> Supplied material
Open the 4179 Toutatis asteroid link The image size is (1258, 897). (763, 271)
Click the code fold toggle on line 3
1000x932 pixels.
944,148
==
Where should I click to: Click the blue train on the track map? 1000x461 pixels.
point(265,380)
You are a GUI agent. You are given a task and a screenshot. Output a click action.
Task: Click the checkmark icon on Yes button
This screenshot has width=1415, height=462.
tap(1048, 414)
...
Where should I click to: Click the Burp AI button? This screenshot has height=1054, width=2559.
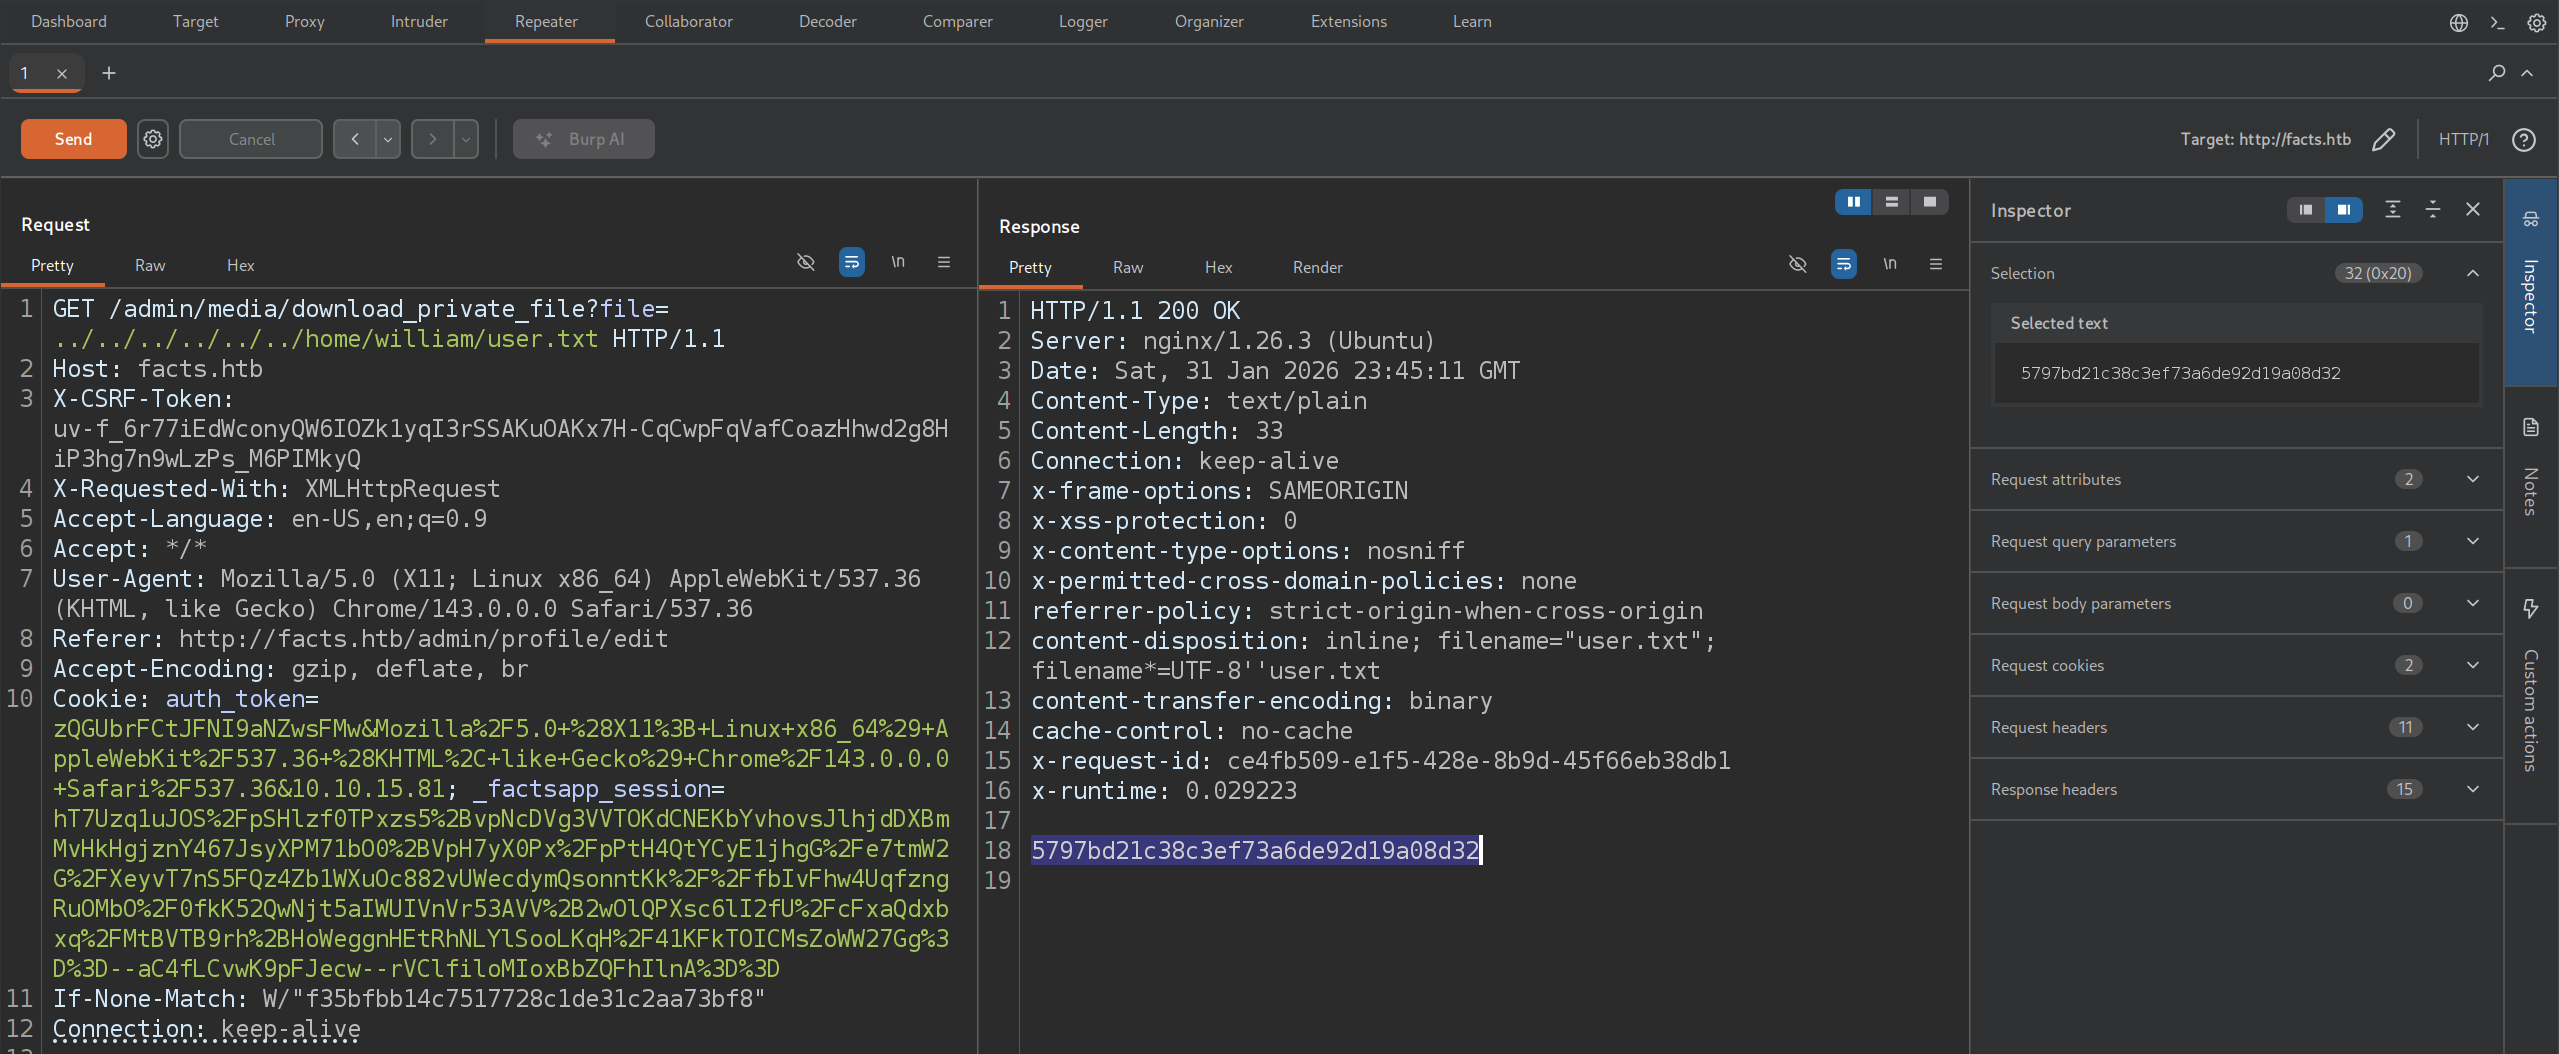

> Task brief
Each line of the entries above that includes the string "button" should be copied out.

> Written solution
Task: Click the checkmark icon on Yes button
Where should I click to: Click the Burp AI button? This screenshot has height=1054, width=2559.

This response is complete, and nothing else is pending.